Téléfilm sur Arte à 20 h 55

Tuer un homme - ARTE
Durée : 01:24:18

Tendre et pudique, Matteo Belmonte (Frédéric Pierrot) n’a jamais rien fait d’autre que de mener une vie paisible et digne. Mari et père aimant, travailleur acharné depuis trente ans pour faire tourner avec sa femme Christine (Valérie Karsenti) la bijouterie familiale, ce quinquagénaire va voir son existence basculer un matin quand un braqueur fait irruption dans sa boutique. Tenue en joue, Christine refuse de céder aux menaces, Matteo prend peur, saisit un pistolet, tire et blesse mortellement le malfaiteur. La scène est rapide, fulgurante. Elle est le point de rupture d’un quotidien sans histoire au centre duquel vient de s’ouvrir un précipice.
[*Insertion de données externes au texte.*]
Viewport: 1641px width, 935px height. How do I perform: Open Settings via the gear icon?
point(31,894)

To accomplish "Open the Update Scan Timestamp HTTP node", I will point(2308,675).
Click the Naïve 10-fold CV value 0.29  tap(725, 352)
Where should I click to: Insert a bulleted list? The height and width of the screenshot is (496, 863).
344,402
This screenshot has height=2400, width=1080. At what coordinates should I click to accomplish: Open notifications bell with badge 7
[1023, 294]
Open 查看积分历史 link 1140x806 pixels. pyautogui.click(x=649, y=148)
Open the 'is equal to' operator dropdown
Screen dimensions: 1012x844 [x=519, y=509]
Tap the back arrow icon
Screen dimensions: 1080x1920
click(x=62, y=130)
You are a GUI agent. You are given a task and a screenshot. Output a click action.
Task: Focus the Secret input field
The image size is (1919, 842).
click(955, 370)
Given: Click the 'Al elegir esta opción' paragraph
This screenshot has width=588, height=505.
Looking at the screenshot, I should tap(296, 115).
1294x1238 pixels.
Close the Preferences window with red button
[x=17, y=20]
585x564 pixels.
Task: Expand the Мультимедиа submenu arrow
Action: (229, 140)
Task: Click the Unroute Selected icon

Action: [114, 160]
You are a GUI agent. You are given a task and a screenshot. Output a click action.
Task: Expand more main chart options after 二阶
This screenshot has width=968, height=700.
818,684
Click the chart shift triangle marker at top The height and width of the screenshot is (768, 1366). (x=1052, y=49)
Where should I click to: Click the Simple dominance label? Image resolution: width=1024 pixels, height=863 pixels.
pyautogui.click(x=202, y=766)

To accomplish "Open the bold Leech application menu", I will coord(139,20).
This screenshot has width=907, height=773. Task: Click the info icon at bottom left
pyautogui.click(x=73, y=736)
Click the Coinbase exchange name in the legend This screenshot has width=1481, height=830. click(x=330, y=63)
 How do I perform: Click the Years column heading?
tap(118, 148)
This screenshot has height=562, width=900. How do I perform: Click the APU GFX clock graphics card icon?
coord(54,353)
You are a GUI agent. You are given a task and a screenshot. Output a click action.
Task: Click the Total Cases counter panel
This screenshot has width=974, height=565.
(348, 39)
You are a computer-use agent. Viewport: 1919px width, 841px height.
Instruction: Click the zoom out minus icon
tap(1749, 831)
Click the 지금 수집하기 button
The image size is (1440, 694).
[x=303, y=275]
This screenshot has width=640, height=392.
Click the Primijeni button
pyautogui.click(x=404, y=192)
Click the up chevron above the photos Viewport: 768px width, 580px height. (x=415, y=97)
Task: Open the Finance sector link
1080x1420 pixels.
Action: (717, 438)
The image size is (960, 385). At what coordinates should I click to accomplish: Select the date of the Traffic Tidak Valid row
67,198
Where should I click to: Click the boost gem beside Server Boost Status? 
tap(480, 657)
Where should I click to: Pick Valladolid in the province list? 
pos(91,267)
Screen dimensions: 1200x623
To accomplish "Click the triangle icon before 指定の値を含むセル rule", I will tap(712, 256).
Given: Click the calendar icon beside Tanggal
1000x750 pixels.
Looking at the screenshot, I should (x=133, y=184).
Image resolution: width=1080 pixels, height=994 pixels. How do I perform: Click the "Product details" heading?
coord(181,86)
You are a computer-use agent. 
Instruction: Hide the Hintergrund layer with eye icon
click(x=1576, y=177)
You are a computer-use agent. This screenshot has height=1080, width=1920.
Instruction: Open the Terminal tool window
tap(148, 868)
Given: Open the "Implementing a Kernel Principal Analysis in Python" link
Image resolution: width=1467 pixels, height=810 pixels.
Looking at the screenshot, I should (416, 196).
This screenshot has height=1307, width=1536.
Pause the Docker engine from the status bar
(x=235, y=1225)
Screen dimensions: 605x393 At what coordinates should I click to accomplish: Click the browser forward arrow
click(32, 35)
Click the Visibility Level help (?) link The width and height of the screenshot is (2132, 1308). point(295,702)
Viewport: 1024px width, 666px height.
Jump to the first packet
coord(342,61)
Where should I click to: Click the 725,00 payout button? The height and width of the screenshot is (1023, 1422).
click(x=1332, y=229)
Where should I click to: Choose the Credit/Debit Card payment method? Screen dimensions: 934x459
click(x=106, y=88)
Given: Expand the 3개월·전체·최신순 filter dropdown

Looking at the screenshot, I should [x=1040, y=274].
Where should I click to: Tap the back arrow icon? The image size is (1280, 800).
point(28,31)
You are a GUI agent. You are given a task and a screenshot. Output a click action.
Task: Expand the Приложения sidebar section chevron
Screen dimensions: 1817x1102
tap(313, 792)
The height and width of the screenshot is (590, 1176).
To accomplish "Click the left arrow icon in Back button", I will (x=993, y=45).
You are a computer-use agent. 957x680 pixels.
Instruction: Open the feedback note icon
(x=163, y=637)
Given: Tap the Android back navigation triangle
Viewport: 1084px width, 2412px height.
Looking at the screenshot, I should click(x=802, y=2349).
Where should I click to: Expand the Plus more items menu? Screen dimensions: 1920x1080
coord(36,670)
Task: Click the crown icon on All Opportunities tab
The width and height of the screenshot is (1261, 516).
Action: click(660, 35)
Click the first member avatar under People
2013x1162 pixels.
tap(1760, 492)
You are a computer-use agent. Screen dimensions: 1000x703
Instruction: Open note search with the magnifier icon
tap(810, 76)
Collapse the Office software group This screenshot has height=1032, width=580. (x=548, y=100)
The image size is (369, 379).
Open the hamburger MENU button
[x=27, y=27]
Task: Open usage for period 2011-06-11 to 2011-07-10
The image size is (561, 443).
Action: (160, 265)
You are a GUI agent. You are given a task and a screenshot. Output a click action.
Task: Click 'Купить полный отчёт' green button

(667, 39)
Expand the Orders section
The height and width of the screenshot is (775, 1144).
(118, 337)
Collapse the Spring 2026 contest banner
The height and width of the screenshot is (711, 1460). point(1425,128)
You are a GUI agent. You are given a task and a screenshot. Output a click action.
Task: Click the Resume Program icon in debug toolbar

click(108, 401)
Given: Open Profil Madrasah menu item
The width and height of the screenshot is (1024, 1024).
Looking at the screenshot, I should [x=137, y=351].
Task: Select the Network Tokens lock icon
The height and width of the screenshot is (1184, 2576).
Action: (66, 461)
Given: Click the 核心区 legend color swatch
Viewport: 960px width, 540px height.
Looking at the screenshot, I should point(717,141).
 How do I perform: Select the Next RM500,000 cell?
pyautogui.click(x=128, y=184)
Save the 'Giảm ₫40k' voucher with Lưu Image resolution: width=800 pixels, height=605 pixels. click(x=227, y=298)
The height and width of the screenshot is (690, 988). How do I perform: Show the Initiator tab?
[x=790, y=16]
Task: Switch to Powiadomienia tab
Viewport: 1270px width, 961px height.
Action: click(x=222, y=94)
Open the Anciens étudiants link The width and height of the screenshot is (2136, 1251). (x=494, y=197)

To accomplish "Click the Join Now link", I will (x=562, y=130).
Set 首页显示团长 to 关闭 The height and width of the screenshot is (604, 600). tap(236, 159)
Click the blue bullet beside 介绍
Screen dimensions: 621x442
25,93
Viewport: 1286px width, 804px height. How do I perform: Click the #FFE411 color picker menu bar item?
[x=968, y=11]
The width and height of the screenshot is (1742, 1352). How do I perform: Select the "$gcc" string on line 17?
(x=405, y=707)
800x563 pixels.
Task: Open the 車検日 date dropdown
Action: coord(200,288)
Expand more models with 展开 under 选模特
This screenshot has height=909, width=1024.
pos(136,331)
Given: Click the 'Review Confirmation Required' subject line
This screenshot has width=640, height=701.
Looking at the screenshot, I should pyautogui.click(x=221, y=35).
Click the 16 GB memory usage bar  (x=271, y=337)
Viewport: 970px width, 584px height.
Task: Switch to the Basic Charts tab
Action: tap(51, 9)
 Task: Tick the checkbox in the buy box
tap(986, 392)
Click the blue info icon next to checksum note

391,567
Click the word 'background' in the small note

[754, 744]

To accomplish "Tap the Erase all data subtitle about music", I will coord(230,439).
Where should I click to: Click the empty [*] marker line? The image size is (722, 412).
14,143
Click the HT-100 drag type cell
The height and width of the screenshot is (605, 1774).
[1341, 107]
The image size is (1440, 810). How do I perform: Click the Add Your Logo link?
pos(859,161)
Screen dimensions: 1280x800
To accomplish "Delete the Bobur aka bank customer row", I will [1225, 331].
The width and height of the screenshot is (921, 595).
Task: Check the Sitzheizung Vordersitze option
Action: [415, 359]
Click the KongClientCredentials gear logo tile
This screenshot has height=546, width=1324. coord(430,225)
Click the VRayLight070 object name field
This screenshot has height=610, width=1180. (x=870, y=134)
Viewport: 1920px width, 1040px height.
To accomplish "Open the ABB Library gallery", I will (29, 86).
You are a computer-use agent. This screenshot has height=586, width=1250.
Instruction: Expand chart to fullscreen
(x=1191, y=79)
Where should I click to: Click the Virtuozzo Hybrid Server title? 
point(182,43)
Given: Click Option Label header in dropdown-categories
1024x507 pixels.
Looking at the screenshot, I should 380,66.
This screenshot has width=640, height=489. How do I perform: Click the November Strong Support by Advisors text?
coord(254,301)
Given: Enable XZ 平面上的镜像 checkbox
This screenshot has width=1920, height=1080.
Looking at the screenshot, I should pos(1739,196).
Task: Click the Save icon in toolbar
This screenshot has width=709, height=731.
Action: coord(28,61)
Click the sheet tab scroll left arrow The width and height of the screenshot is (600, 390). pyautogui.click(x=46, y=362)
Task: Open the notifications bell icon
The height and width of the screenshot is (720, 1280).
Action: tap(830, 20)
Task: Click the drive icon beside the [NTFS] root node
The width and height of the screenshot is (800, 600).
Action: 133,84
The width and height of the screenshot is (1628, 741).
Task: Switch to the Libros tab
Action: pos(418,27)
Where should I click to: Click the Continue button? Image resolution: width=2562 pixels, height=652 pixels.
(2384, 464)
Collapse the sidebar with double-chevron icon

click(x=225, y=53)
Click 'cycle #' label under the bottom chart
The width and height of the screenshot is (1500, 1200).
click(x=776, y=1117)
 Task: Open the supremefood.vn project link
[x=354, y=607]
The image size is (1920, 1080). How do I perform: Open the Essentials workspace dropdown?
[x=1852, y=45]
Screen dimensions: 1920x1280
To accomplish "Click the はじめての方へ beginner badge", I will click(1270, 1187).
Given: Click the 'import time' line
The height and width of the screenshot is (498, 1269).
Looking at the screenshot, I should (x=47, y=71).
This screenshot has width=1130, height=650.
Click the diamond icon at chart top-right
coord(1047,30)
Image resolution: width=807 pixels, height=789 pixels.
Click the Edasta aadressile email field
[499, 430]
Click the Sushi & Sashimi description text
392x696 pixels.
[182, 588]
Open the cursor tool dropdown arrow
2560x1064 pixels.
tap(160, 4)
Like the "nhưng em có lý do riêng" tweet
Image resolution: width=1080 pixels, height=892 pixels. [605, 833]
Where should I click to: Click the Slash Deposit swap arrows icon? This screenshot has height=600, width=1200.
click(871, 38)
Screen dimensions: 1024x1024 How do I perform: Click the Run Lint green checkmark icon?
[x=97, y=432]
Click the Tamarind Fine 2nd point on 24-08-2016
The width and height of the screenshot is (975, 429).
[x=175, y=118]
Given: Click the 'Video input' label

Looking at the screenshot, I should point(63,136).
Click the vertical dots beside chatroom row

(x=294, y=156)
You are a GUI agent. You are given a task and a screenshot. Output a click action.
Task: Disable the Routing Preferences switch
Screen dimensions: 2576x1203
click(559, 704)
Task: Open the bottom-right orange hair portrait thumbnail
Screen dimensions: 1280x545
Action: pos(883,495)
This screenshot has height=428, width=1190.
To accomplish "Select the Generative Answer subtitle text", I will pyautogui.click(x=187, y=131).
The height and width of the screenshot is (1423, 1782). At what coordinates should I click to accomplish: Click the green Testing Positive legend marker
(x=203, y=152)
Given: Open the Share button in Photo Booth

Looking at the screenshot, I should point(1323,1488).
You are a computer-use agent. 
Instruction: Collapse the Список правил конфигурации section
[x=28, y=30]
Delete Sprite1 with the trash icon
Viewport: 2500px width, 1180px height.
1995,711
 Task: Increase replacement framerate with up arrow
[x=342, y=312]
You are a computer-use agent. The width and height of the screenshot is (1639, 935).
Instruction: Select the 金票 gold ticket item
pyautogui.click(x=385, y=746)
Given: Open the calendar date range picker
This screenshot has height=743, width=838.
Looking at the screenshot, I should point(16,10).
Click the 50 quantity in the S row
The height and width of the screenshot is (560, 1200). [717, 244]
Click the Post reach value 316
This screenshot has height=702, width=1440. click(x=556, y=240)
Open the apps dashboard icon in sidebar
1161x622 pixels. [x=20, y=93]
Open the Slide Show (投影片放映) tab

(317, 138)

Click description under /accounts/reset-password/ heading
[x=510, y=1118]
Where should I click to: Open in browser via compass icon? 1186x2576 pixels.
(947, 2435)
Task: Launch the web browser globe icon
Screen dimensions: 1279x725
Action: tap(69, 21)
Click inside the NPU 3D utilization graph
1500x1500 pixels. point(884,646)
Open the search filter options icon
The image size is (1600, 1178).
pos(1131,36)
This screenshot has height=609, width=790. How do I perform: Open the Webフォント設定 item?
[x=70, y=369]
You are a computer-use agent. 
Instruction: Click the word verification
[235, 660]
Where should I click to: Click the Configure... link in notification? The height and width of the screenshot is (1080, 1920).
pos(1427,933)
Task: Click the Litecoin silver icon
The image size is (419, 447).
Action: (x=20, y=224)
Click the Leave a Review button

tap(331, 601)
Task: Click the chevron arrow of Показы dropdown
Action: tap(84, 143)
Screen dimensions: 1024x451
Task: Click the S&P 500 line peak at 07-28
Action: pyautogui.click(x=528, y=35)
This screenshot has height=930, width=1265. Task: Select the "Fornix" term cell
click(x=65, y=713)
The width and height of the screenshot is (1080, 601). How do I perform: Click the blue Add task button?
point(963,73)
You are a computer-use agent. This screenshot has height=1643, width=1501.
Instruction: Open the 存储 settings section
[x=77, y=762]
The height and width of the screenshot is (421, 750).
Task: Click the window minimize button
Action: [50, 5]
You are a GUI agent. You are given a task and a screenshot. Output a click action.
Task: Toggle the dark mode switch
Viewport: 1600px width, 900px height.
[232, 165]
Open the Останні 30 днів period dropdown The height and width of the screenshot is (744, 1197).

Matteo n’a pas voulu tuer. Sa femme a bien conscience qu’il a agi pour la défendre. Sa fille ne peut imaginer que son père puisse être un meurtrier. Pas plus que son fils, qui se démènera pour lui éviter la prison. Il n’empêche : tuer un homme n’est pas rien. De cet acte, chacun aura à ­répondre, s’interroger (sur soi et ce qui l’entoure), se sentir responsable ou pas. Tel est en tout cas le propos sur lequel se concentre avec tact le téléfilm d’Isabelle Czajka dont le titre nous ­livre d’ailleurs clairement la clé.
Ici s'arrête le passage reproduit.